Your task – Copy out the entries below word for word, without the pictures.

--------------------------------------------------

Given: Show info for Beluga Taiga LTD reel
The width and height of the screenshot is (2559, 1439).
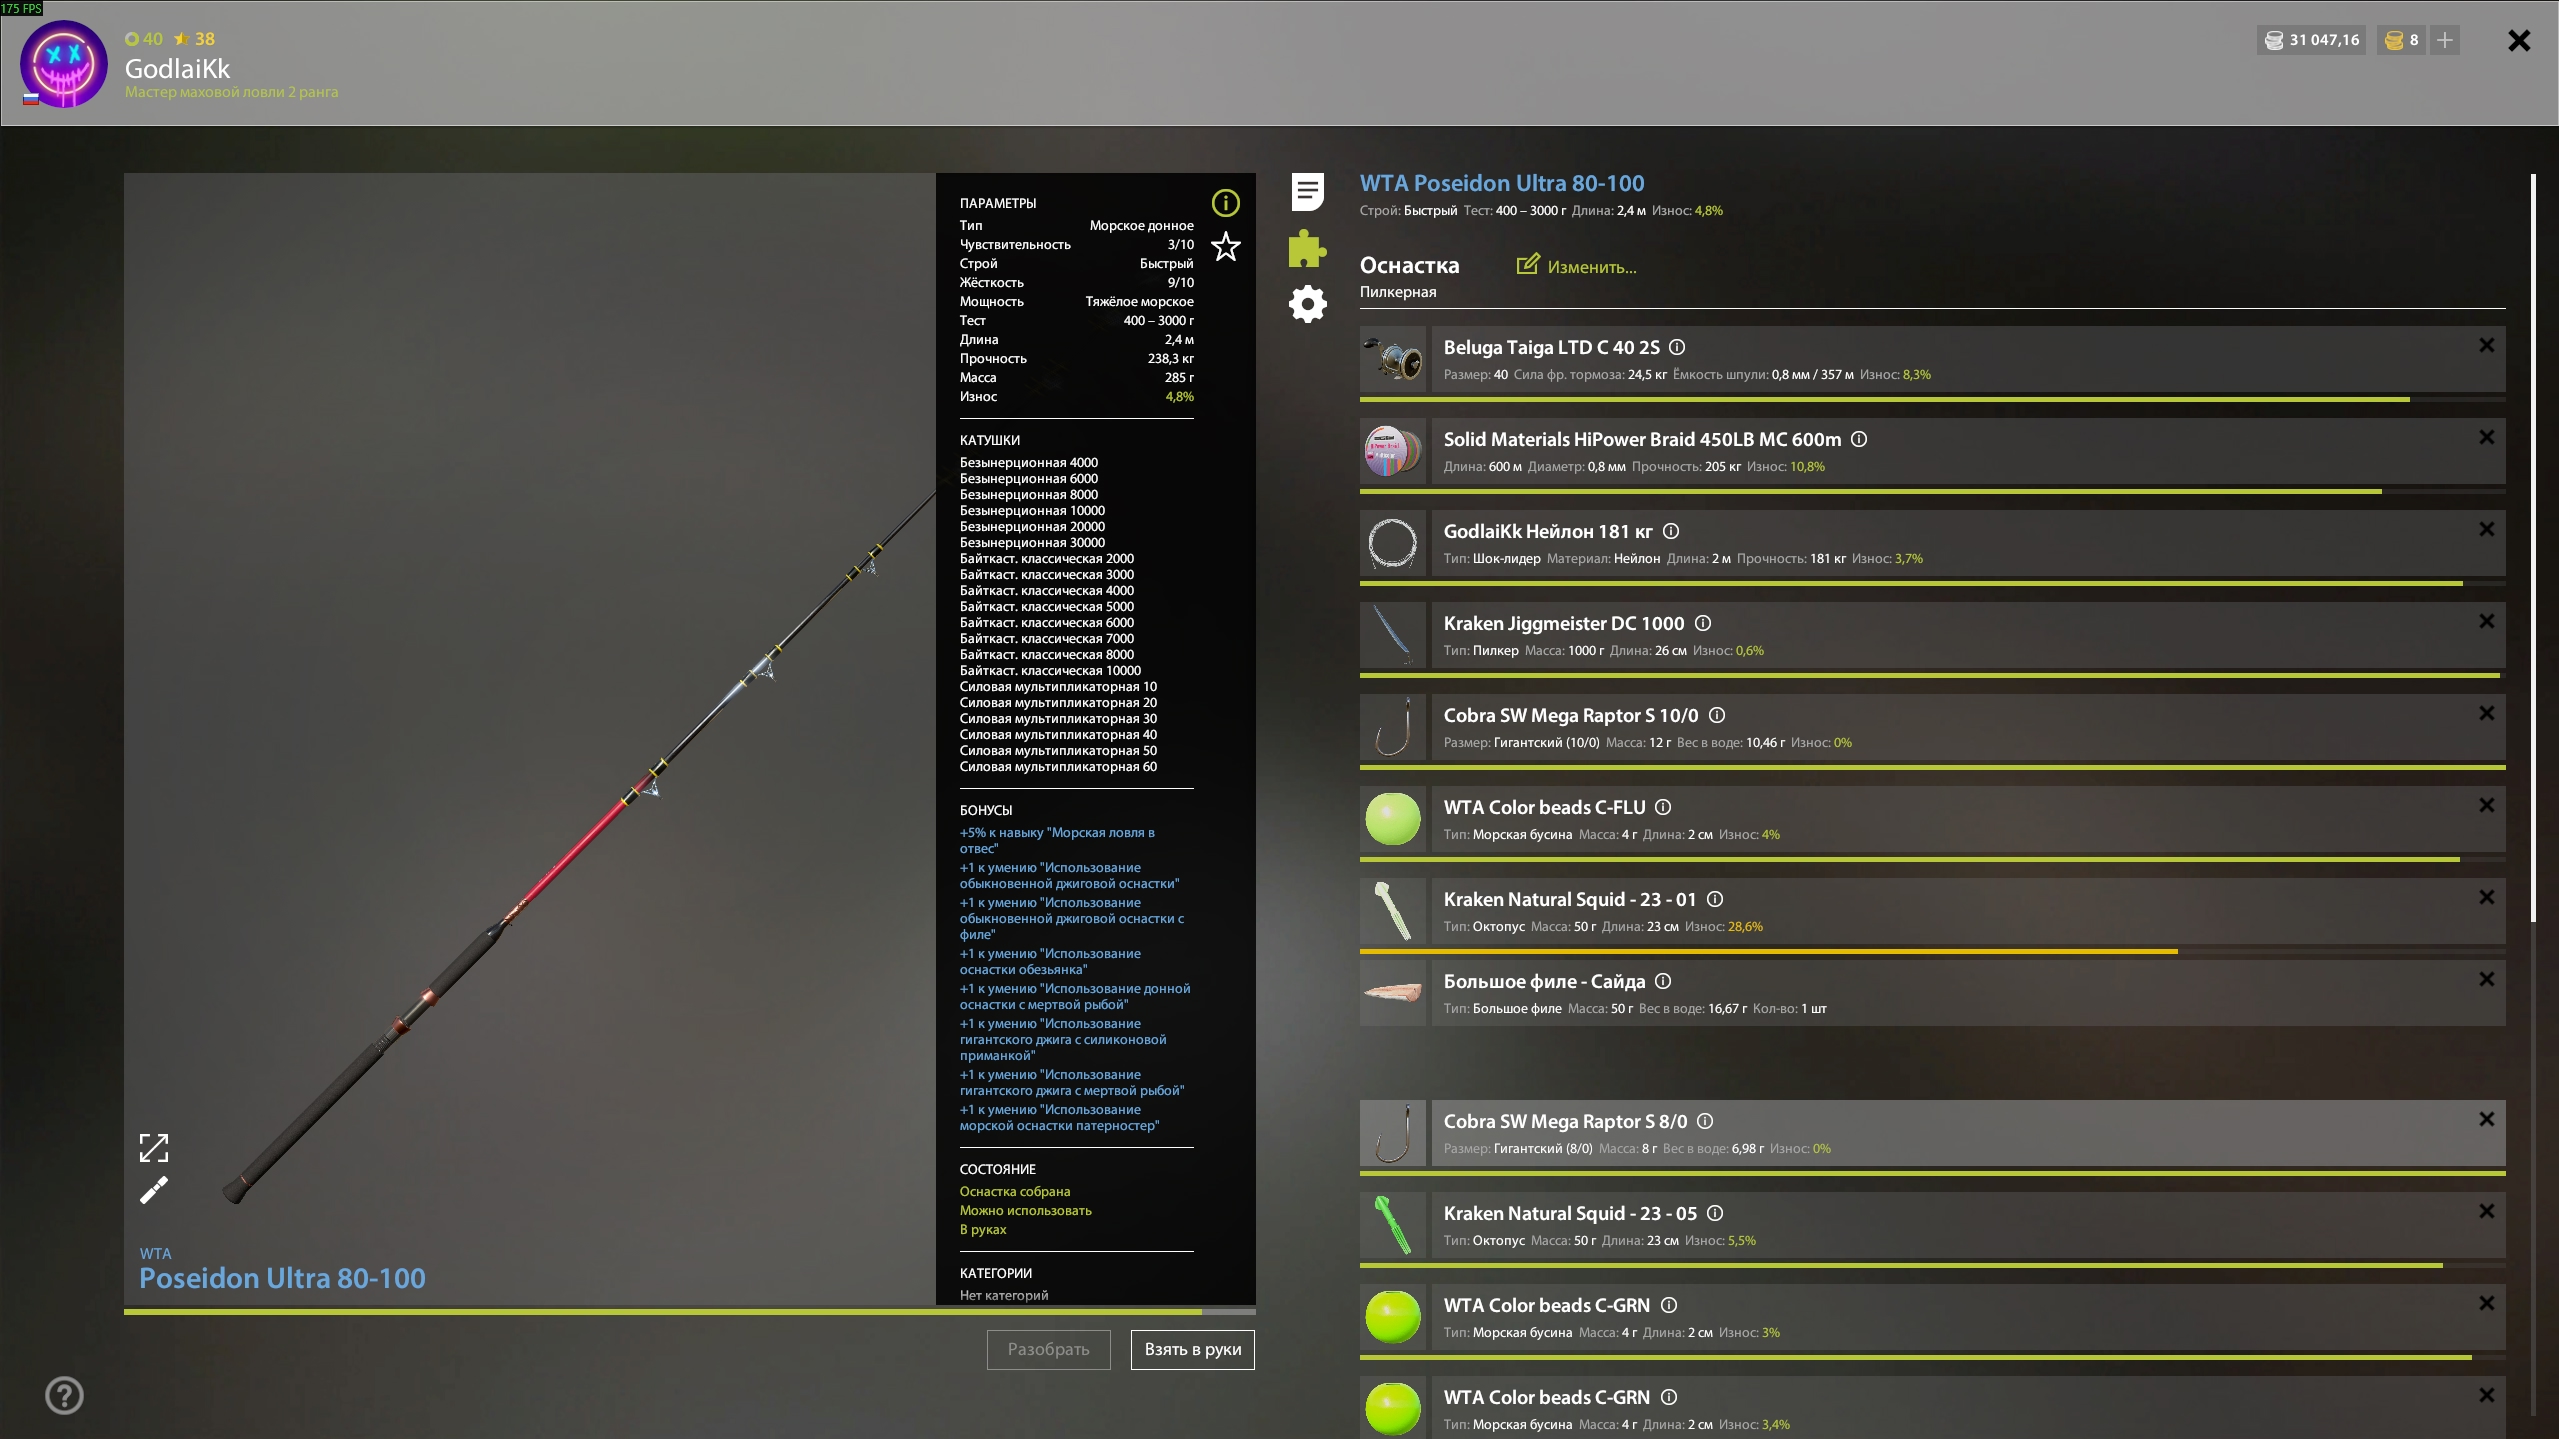Looking at the screenshot, I should (1677, 347).
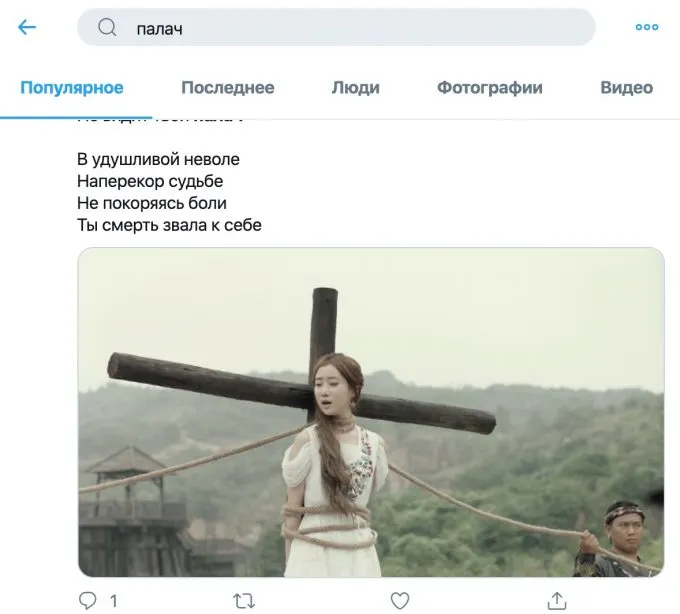Click the wooden watchtower in the image
Screen dimensions: 680x614
128,500
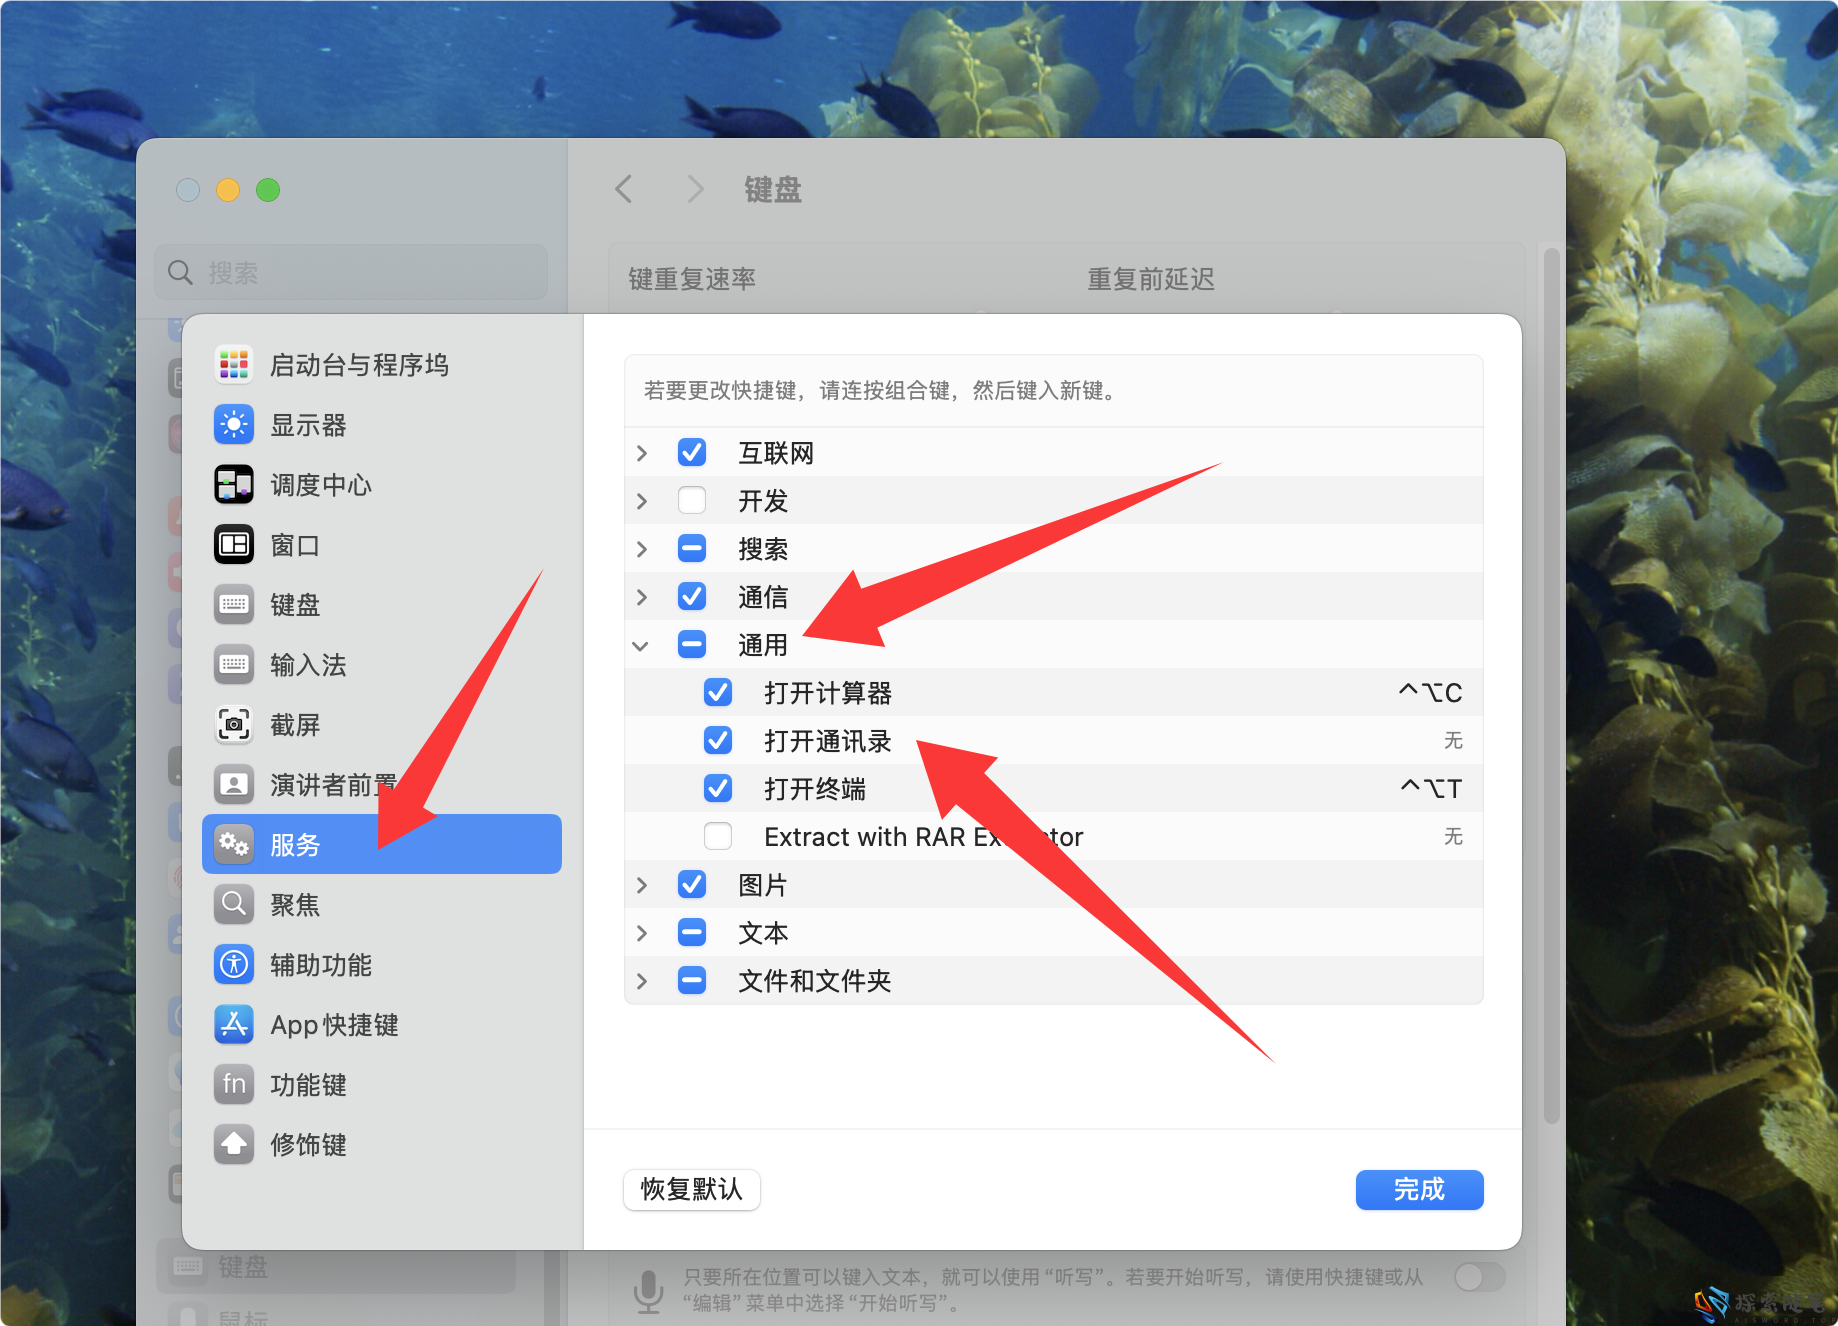This screenshot has width=1838, height=1326.
Task: Click the 聚焦 magnifier icon
Action: click(233, 904)
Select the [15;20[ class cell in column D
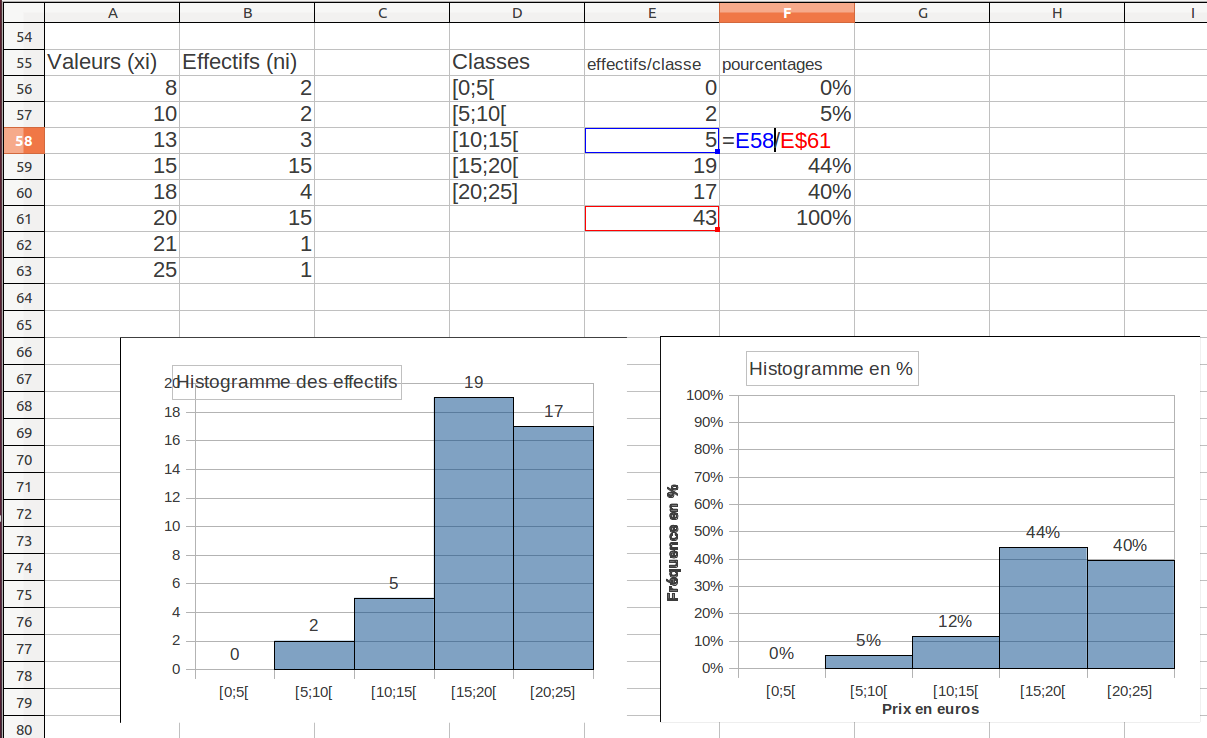The height and width of the screenshot is (738, 1207). 486,166
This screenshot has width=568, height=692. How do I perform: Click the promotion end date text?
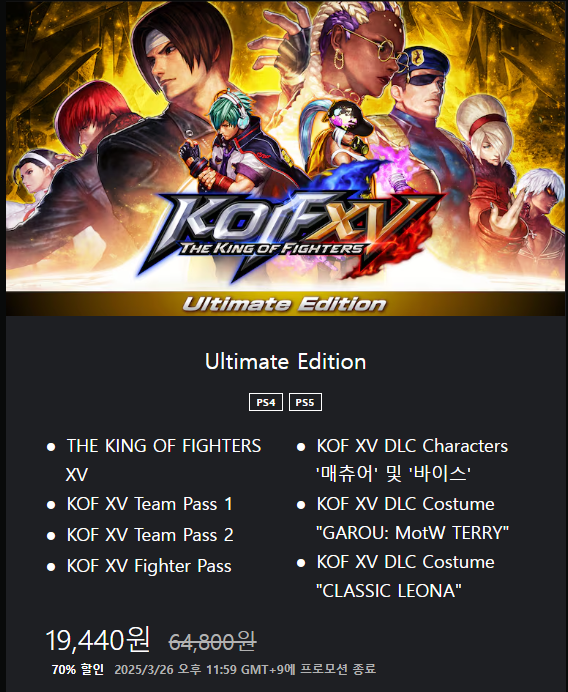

--------------------------------------------------

Answer to the exercise –
Given: Show info for Beluga Taiga LTD reel
The width and height of the screenshot is (2559, 1439).
Looking at the screenshot, I should (1677, 347).
Click the wooden watchtower in the image
Screen dimensions: 680x614
128,500
This screenshot has width=1838, height=1326.
Task: Click the 聚焦 magnifier icon
Action: click(233, 904)
Select the [15;20[ class cell in column D
The height and width of the screenshot is (738, 1207). 486,166
This screenshot has width=568, height=692. How do I perform: Click the promotion end date text?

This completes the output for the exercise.